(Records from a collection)

..............................

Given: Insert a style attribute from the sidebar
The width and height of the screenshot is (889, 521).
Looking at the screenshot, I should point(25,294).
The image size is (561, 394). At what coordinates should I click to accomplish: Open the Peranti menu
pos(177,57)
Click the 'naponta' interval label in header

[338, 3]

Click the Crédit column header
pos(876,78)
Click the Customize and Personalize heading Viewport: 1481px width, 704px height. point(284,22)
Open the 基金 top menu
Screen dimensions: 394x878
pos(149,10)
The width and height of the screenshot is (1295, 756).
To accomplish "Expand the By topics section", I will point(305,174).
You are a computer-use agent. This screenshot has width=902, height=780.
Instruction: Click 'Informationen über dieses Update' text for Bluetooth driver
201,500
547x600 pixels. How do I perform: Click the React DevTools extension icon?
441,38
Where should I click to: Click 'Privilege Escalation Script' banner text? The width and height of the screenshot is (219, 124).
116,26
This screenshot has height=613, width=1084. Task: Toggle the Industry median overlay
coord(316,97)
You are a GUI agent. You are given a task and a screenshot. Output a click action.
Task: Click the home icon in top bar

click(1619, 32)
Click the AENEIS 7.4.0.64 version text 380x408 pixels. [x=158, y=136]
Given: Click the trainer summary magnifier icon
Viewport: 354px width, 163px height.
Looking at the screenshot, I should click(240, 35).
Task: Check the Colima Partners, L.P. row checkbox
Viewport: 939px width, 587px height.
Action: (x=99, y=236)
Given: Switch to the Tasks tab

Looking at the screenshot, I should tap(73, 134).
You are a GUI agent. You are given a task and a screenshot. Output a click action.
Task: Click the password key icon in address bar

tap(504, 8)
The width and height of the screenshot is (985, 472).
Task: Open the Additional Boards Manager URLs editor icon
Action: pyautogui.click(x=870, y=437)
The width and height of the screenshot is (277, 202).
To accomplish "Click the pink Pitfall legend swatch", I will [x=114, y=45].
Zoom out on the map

..............................

* _AIM OF THE EXERCISE_
Among the records, find every line with the word "will" and copy it.

* _OUTPUT FOR THIS TASK_
To accomplish "Expand the By topics section", I will point(305,174).
To accomplish "Click the pink Pitfall legend swatch", I will [x=114, y=45].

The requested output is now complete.